Count every line in the entries that follow where the word "agent" appears, then state only the total.

Data shown:

++++++++

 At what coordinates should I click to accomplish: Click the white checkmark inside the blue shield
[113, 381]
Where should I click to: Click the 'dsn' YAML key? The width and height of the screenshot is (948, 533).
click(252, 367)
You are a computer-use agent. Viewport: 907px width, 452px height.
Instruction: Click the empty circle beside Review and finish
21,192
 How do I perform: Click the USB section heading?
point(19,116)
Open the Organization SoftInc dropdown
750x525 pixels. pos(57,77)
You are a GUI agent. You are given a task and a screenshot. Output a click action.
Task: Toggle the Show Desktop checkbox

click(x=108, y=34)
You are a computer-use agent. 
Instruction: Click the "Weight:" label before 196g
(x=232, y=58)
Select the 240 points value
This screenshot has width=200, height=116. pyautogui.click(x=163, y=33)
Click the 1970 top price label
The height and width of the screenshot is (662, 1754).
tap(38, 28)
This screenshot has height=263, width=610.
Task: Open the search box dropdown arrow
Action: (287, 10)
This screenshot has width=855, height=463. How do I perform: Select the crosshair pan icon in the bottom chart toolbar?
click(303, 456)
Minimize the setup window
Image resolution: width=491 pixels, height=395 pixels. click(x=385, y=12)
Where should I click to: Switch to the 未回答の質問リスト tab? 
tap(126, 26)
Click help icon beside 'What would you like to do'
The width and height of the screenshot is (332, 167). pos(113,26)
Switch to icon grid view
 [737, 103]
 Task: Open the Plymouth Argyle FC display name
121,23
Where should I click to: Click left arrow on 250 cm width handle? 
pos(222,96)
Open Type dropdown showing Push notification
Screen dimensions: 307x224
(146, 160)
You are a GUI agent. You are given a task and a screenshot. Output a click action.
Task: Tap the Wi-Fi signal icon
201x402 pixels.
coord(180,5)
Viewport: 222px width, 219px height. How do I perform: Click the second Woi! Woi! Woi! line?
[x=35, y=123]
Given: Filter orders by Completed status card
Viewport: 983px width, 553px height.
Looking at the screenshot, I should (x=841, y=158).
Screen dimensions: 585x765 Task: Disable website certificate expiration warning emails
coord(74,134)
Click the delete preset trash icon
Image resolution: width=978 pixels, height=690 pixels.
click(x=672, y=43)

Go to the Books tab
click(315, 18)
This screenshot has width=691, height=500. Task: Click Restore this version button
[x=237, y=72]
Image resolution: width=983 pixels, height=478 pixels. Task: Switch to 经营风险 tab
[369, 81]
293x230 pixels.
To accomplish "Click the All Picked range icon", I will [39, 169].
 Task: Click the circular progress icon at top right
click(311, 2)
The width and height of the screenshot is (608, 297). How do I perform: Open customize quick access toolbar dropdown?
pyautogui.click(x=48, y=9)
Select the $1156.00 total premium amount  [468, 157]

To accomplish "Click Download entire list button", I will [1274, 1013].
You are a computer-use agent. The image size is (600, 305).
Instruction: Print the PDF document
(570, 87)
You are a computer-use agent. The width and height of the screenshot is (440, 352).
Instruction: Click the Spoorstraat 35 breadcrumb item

++++++++

Solution for this problem: 6